Coghlan makes most of opportunity with Cubs

In first year with Chicago, outfielder has his best season since '09

Coghlan makes most of opportunity with Cubs

MESA, Ariz. -- Anthony Iapoce remembers Chris Coghlan's first at-bat with the Marlins' Class A Jamestown team in 2006. It's been a roller coaster ride for Coghlan since then, but Iapoce could tell the outfielder was in a good state of mind in Spring Training with the Cubs earlier this year.

"It was really good to see him with a huge smile on his face," said Iapoce, now the Cubs' Minor League hitting coordinator. "A lot of people say they're grateful for the opportunity, but that's Chris speaking from the heart."

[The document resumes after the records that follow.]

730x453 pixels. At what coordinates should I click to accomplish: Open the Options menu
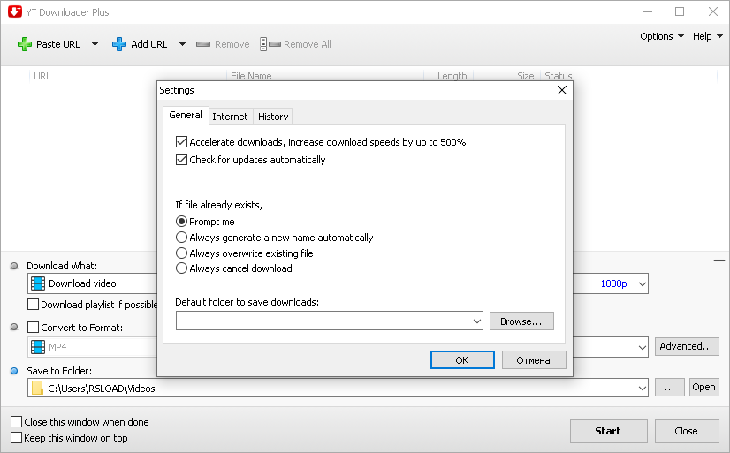tap(662, 36)
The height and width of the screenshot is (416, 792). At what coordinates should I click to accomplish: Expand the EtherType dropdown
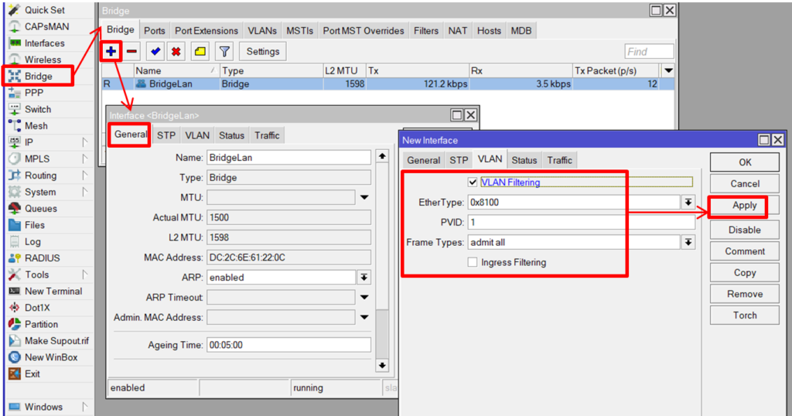[688, 203]
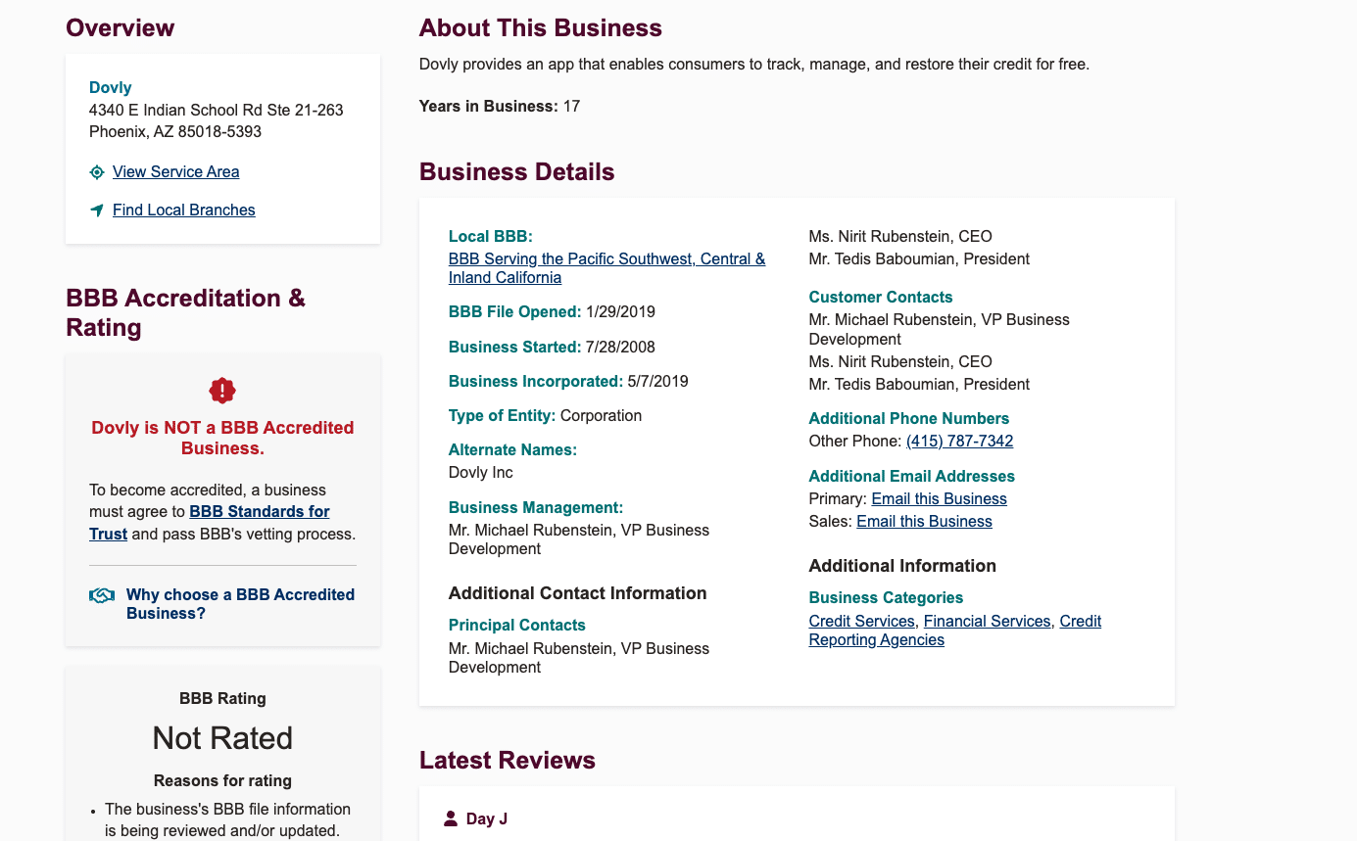Click the Not Rated BBB rating text
Viewport: 1357px width, 841px height.
click(x=222, y=738)
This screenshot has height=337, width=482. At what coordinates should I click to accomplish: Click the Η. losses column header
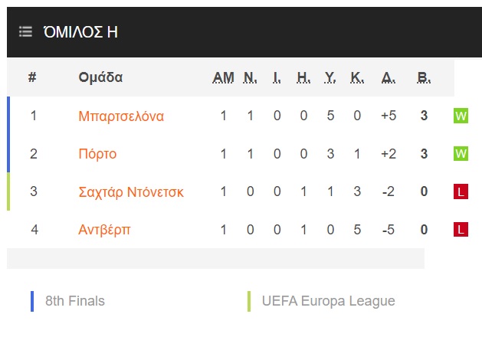coord(303,77)
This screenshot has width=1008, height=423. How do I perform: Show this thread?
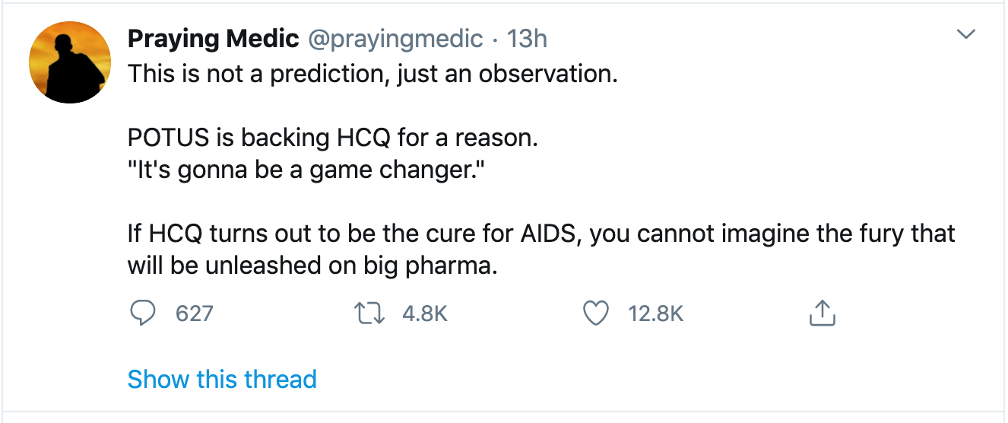coord(222,379)
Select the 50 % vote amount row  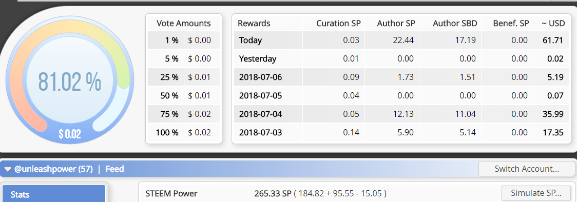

Coghlan took advantage of his playing time this past season with the Cubs, looking more like the player who won the National League Rookie of the Year Award in 2009. This year, he batted .283 with nine home runs and 28 doubles in 125 games, his best numbers since that first big league season with the Marlins when he hit .321 with nine homers and 31 doubles.

"It wasn't that I can't do it," Coghlan said. "It was, 'Will I get another opportunity?'"

It was a fair question. Injuries have slowed his career. Coghlan needed left knee surgery in August 2010, and he was limited in playing time over the next three seasons. He appeared in 70 games in 2013 and was then non-tendered by the Marlins. The Cubs signed him to a Minor League contract in January.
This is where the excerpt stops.